In hervorragender Weise bewährt sich der theoretisch-methodische Ansatz dieser Studie. Wie berechtigt der Anspruch ist, mit einer Untersuchung von Wirtschaftsverbänden und Vereinen die Wirkungsmächtigkeit, aber auch den Wertehorizont (wirtschafts-)bürgerlicher Vorstellungen zu analysieren, lässt sich auf nahezu jeder Seite der Studie erkennen. Das Konzept der „sozialen Integration“ hat Biggeleben besonders gut am Beispiel des kleinen und elitären Zirkels der Ältesten – gewissermaßen des Führungspersonals der Organisation – anwenden können. Zum einen brachte die dortige Mitgliedschaft – um hier nicht mit Giddens, sondern mit Bourdieu zu sprechen – reichlich ökonomisches und soziales Kapital. Darüber hinaus erlegte ein solches Amt dem Inhaber (formal) auch die Verpflichtung auf, sich nach innen und außen an den allgemein ausgehandelten Wertekodex zu halten und ihn offensiv zu vertreten. In Bezug auf den Kodex des „ehrbaren Kaufmanns“ funktionierte die „bürgerliche Selbstverpflichtung“ offenbar erstaunlich gut und lang anhaltend. In einem anderen, dem Kodex zugeordneten Bereich, dem des Stiftens und Spenden, zeigte sich jedoch eine deutliche „Diskrepanz zwischen Normen, Werten sowie Selbstdefinitionen und den tatsächlichen Praktiken“ (S. 60). Die weit verbreitete These, dass Wohltätigkeit und finanzielles Engagement fürs Gemeinwohl ein bürgerliches Aktionsfeld par excellence darstellten, findet Biggeleben zumindest für die in den untersuchten Organisationen tätigen Wirtschaftseliten nicht bestätigt. Anspruch und Wirklichkeit klafften hier – übrigens auch bei vielen jüdischen Mitgliedern – mehr oder weniger deutlich auseinander. Und anders als an der Börse, wo der Verlust von kaufmännischer Ehrbarkeit unweigerlich auch zu einem Verlust an „social integration“ im Sinne Giddens' führte, wurde die Verletzung des Ehrenkodex von den „Standesgenossen“ in diesem Falle weder sozial geahndet noch geächtet.

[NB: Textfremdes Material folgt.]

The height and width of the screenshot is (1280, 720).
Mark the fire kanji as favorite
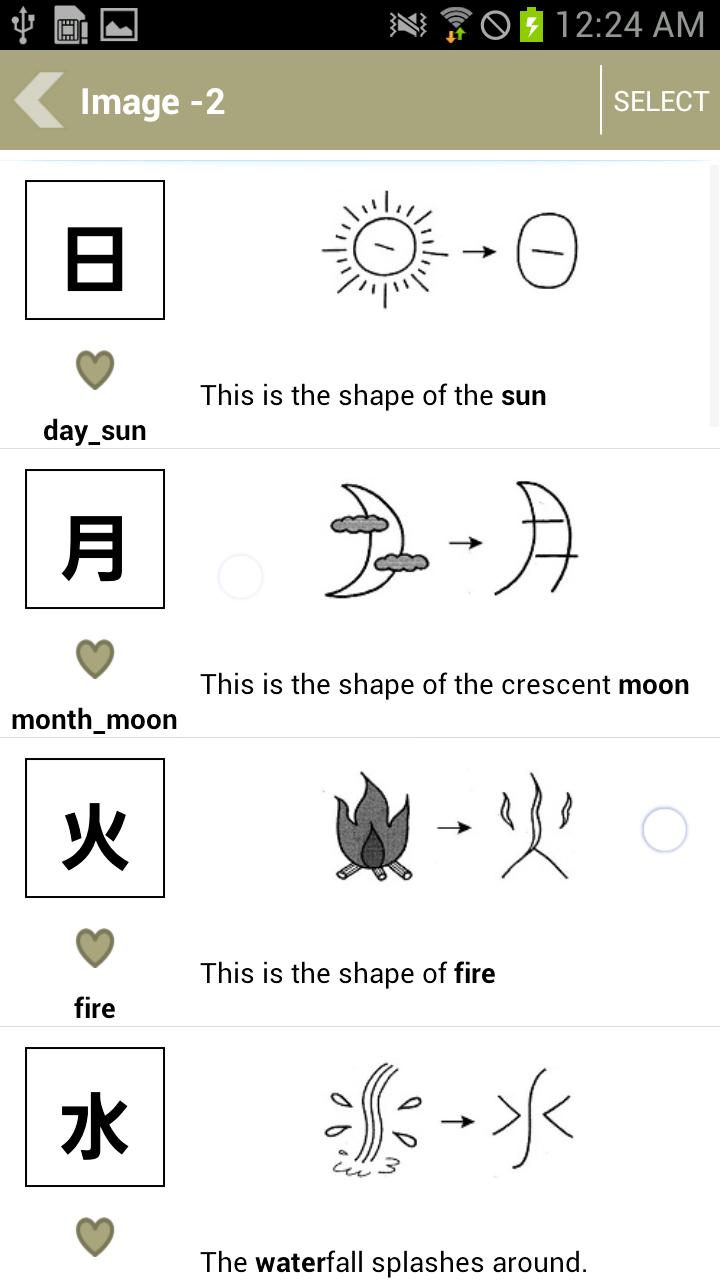(94, 947)
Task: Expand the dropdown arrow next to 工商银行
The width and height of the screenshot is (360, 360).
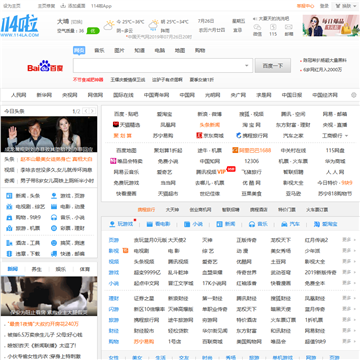Action: tap(346, 136)
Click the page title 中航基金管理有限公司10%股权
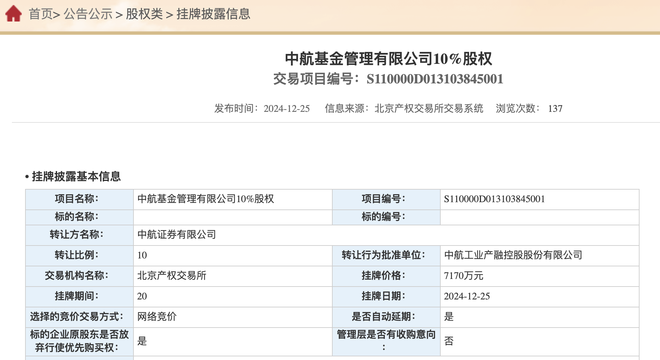The height and width of the screenshot is (360, 660). coord(388,59)
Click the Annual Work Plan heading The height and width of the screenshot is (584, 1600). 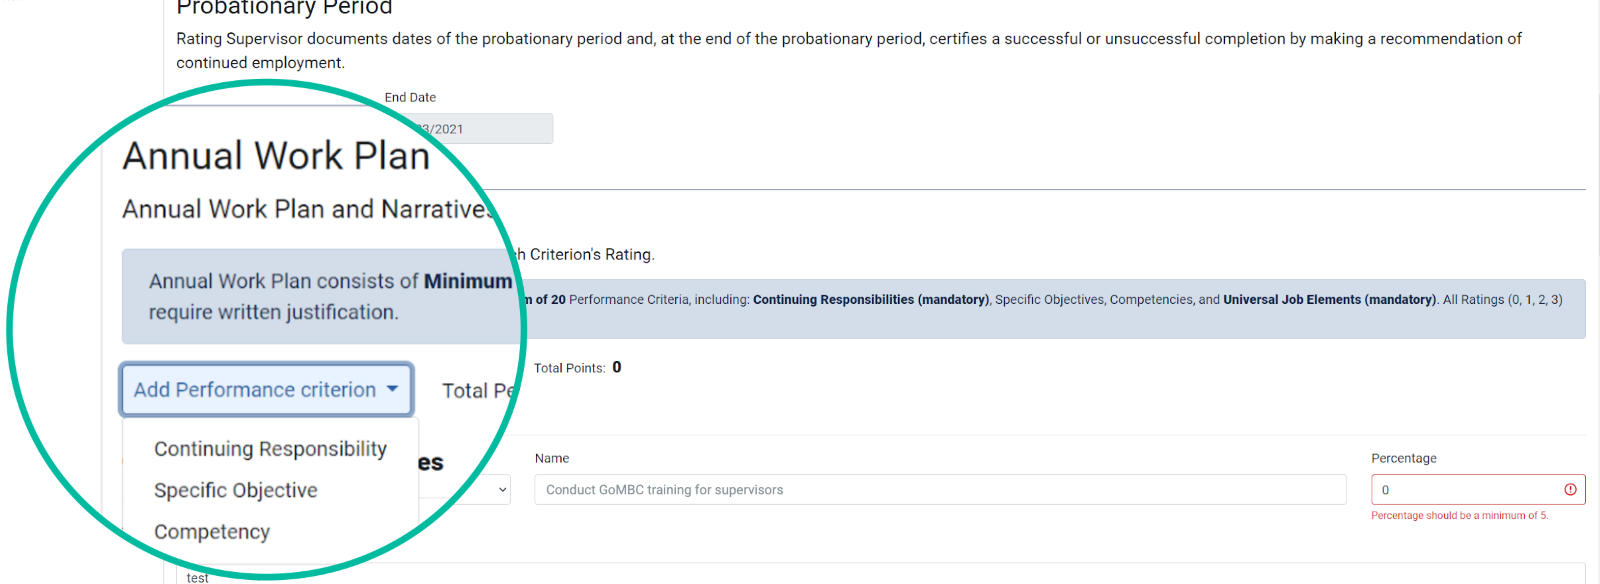(x=276, y=156)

Mit diesen Ergebnissen, aber auch mit seinem methodischen Herangehen setzt Biggeleben neue Akzente: Ihn interessieren nicht allein die prominenten Mäzene wie James Simon, Rudolf Mosse oder Eduard Arnhold. Er untersucht vielmehr innerhalb der beiden Interessenverbände, die zweifellos repräsentativ für das Berliner Wirtschaftsbürgertum sein können, die Frage, wie stark die bürgerliche Verpflichtung zur Wohltätigkeit den Alltag bestimmte, wie nahe die kulturelle Praxis dem Ideal kam. Anhand der Spenden und Stiftungen, die etwa für notleidende Kaufleute aufgebracht bzw. eingerichtet wurden, versucht er herauszufinden, wie repräsentativ die prominenten Mäzene für das bürgerliche Milieu und vor allem für das Wirtschaftsbürgertum gewesen sind. Haben andere Bürger ganz ähnlich agiert oder kann man von den herausragenden Philanthropen doch nicht so einfach auf die kulturelle Praxis der sozialen Gruppe insgesamt schließen? Und daraus leitet sich dann fast zwingend eine weitere Frage ab: Erfüllte philanthropisches Handeln tatsächlich die Funktion, bürgerliche Identität zu stiften und verschiedene Gruppen zu vergesellschaften? Oder handelte es sich vielleicht doch nur und vordringlich um ein Instrument der Elitenbildung? Das sind weiterführende Fragen, die Biggeleben mit seiner Studie selbstverständlich nicht erschöpfend beantworten kann, denn dafür bedürfte es der Korrelation mit anderen, für die Geber möglicherweise attraktiveren Feldern mäzenatischen bzw. wohltätigen Handelns wie sie etwa die Fördervereine von Museen und Universitäten oder auch soziale Stiftungen darstellten.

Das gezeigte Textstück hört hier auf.